このようなプログラムを実装するだけではリスクが軽減されるだけでなく、ベンダーとのライセンス契約を管理することになります。ただし、複雑なライセンスモデルの場合は、スプレッドシートを使用した手動管理の制限があります。

OpenLM App Manager

OpenLM App Managerなどの専用ソフトウェアライセンス管理製品は、ギャップを特定して事前予防的に管理し、コンプライアンスを向上させ、リスクを軽減するのに役立ちます。OpenLM App Managerは実際にコンプライアンスを監視ししますが、監視する以外にも多くのことを行います。貧弱で高価なツールの使用や、ライセンスが過度に使用されているのか、十分に活用されているかどうかを判断することもできます。ベンダーが使用するライセンス管理ツールに関係なく、ソフトウェア使用ポリシーに準拠しているかどうかを確認するのに役立ちます。ベンダーが製品のライセンス管理ソフトウェアを提供していない場合は、OpenLMを使用して、使用されているライセンス、およびその使用について必要な監視を行うことができます。
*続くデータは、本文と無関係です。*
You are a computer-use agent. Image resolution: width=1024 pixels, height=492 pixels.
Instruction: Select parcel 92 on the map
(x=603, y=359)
このツールのもう1つの利点は、ライセンスハーベスティングの機能(ライセンスを手動や自動を含め3つの方法でリリースさせサーバーに戻す機能)であり、ユーザーのセッションに手動または自動で介入し、組織のポリシーに従って使用されて場合は、中断または解除できます。

監査人の訪問を受ける場合

審査員の訪問を受ける場合、ソフトウェア監査プロセスの一環として、購入契約、支払い、使用記録のドキュメンテーション証拠を閲覧することが望ましいので、必要なものが印刷可能か、あるいは既に印刷されたものであることを確認することをお勧めします。また、評価を受け、それらのポリシーを自社の専用のライセンス管理チームの手元に残しておくためにポリシーを提供してドキュメントを処理することもできます。このソフトウェアコンプライアンス監査は、すべての関係者にとって時間がかかりストレスをもたらすものですが、上記の先手を打っておけば、コンプライアンス違反に対して耐性が高まり、空振りに終わることになる監査人のチームに別れを伝えることができます。